Schematic of a Dhow with 3 masts (KVDP, via Wikimedia)

Chinese Junks, c.1850, attributed to George Chinnery (via Wikimedia)

Dhow is the collective term used to denote a number of different Arab vessels, sailing for centuries mostly out of the Persian Gulf ports making voyages down the East Coast of Africa, into the Red Sea and to India. Usually they carried two lateen sails. Dhows have also been used by slave traders.

Of similar design has remained nearly unchanged up to the present over centuries the Malayan and the Indonesian Prow. Seagoing vessels of New Guinea and the Pacific Islands have been typical for their double-hull (catamaran), joint together by beams which support a bamboo deck with a cabin upon. Each hull was carrying a light bamboo mast with a high sail bent to elastic spars. Single-hull vessels were stabilized by out-riggers. Other patterns of seagoing craft have remained of less importance.

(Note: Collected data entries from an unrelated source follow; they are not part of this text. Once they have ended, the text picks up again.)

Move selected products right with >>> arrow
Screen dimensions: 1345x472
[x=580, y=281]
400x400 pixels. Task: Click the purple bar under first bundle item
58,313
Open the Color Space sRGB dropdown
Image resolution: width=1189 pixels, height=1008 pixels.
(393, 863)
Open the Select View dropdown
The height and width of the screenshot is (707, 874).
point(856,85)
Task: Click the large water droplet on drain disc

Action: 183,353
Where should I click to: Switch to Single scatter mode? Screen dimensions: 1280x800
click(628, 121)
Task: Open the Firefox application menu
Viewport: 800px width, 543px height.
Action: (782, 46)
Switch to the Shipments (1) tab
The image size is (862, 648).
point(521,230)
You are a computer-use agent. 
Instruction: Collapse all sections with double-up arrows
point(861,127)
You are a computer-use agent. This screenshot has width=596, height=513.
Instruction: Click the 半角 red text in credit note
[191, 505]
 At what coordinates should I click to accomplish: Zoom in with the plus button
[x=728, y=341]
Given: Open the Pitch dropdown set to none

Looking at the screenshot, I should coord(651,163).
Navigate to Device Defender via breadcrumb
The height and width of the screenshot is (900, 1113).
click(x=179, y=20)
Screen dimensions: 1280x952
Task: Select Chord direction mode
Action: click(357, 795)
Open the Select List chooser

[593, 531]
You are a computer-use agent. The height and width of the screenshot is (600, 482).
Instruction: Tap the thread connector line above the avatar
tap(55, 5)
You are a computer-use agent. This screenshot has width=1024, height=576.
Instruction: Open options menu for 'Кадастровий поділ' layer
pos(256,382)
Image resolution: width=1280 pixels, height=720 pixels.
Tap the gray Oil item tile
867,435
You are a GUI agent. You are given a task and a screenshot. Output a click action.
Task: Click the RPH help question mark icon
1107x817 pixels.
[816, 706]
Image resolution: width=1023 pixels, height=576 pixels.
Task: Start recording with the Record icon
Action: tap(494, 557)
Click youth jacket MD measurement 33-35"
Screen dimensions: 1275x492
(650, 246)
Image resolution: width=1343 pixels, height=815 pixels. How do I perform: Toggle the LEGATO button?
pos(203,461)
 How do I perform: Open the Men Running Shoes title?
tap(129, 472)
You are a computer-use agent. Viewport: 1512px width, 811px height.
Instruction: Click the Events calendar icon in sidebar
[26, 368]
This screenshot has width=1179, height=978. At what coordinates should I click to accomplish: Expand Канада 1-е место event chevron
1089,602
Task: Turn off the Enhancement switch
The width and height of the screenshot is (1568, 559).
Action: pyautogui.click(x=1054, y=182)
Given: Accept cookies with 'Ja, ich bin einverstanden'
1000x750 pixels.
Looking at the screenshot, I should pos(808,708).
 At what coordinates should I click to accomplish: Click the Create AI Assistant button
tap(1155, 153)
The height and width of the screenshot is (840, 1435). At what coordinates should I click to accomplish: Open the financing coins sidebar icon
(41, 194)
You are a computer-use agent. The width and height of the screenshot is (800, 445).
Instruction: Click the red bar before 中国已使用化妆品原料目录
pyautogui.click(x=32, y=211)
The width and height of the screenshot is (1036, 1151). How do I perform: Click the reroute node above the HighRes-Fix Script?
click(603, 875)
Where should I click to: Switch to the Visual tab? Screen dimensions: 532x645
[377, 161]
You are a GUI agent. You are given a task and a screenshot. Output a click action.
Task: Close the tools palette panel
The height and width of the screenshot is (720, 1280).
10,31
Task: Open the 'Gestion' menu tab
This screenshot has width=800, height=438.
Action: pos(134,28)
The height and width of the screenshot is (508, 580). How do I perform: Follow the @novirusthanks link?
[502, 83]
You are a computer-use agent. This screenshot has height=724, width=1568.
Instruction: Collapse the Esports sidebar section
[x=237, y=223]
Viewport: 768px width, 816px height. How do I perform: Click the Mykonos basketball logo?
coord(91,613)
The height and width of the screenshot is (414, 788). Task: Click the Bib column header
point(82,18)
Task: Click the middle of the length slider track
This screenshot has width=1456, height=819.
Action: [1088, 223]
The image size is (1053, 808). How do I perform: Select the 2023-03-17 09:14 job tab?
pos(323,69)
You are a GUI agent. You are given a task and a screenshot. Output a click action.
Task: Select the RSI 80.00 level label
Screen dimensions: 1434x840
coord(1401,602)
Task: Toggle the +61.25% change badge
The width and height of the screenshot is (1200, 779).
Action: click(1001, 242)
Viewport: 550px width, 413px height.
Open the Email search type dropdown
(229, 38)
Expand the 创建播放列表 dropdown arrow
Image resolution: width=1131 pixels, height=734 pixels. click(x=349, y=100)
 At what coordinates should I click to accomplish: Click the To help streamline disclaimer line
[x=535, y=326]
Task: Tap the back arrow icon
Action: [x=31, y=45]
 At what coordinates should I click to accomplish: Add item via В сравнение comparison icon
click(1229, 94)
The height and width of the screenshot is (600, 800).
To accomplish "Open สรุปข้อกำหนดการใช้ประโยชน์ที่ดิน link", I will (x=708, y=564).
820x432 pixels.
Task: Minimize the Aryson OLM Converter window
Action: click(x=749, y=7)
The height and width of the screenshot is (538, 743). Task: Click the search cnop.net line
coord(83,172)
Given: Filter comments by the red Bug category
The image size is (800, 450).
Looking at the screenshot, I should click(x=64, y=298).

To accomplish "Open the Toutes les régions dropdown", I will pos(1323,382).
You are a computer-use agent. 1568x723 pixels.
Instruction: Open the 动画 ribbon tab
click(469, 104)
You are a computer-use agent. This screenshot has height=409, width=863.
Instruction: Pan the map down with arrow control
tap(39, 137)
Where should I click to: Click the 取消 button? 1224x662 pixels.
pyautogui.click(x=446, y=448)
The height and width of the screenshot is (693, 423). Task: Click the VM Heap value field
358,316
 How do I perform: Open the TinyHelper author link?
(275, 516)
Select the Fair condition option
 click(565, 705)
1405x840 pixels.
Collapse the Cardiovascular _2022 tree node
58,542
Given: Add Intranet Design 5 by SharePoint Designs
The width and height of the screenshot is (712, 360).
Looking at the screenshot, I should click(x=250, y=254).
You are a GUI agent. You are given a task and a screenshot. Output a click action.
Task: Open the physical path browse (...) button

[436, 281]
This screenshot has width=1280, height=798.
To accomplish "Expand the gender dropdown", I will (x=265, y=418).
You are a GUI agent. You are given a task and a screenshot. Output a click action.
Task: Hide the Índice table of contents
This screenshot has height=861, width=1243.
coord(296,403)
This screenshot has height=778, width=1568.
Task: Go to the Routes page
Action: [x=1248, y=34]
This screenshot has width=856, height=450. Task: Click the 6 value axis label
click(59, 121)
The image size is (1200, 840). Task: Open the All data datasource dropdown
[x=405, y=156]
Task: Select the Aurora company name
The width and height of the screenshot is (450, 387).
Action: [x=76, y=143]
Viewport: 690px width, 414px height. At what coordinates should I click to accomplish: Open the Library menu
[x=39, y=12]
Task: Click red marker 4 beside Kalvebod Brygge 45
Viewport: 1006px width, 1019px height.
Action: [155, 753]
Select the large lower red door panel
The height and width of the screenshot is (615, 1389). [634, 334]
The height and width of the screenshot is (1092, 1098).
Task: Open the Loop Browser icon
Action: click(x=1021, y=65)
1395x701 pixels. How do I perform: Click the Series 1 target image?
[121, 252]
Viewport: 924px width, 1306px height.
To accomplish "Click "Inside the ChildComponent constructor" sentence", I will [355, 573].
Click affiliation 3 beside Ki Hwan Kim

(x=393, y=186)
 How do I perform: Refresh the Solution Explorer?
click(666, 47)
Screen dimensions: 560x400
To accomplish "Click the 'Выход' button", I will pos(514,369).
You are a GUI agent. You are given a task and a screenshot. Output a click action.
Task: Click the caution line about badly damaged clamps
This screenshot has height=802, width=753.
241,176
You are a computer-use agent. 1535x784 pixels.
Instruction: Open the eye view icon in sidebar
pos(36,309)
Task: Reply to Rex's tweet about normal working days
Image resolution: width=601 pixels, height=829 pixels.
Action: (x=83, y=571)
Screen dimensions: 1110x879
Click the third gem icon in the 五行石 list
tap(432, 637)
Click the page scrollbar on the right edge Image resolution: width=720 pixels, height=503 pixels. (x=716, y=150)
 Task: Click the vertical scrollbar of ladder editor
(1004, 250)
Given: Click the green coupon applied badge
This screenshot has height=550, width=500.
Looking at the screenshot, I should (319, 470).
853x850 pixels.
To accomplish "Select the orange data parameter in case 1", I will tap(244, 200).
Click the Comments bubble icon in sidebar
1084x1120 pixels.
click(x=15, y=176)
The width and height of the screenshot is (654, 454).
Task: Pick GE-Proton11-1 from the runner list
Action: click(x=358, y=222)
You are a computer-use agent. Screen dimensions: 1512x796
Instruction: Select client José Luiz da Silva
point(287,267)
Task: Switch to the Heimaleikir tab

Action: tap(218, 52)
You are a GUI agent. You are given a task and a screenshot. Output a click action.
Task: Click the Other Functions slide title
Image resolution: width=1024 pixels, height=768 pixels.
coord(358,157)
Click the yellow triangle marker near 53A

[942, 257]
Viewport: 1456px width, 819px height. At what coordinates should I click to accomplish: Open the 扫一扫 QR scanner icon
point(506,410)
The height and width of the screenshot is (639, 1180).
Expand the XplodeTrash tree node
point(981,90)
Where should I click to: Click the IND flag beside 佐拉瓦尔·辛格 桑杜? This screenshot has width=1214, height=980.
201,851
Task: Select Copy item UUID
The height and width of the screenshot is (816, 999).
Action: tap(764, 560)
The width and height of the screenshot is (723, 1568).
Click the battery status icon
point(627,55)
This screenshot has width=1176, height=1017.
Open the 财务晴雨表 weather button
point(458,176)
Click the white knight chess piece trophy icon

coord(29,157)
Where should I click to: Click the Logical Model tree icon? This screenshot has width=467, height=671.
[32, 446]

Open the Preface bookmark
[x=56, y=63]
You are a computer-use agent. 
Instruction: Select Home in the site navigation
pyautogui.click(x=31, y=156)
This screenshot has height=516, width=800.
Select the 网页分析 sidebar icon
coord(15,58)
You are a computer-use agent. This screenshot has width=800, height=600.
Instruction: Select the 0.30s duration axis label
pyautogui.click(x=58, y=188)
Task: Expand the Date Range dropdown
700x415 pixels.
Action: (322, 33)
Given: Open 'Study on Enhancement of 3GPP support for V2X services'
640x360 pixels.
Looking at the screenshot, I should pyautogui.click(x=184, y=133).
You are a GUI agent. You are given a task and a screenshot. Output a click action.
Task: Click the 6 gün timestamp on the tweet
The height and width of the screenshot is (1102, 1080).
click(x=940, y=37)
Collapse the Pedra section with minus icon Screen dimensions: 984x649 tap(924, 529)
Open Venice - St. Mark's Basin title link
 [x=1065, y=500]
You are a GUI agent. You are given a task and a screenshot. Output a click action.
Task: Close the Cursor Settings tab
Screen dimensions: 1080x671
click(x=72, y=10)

Early in the 19th century a new kind of propulsion has come into existence: the steam engine. After various experiments which can be followed back to the late 1700s, it has been James Watt who improved the invention until economic application. The first vessel using steam power was in 1802 the little "Charlotte Dundas", intended to tow barges instead by horses on the Forth of Clyde Canal in Scotland, though only temporarily. The first who has built a steam boat that operated successfully on the Hudson River between New York and Albany was the American Robert Fulton with his side-paddle wheeler "Clermont" in 1807. Five years later, the little "Comet" (21.5 tons) took up regular passenger service in Great Britain between Glasgow and Grennock. Lasting fame gathered eventually in 1819 the American sailing ship "Savannah" for the first crossing of the Atlantic by using her auxiliary steam engine for some time. But it took another 18 years to make steam power the main propulsion. The smaller steamship "Sirius" of only 703 tons entered unexpectedly the pages of maritime history as being the first to arrive in the New World having crossed the Atlantic under continuous steam power in 18 days and 10 hours, when she had to help out for another ship that had suffered from fire. Only slightly later the much bigger "Great Western" (1,320 tons), designed by the ingenious Isambard K. Brunel, cast anchor in New York Harbour. Thereafter she took up her first regular transatlantic passenger service between Bristol and Boston, taking about 15 days for a passage. She was luxuriously appointed and proved being outstandingly successful, at last in the Indian trade. Gradually the steamship began to replace the sail from the ocean and navigation became widely independent of wind and weather.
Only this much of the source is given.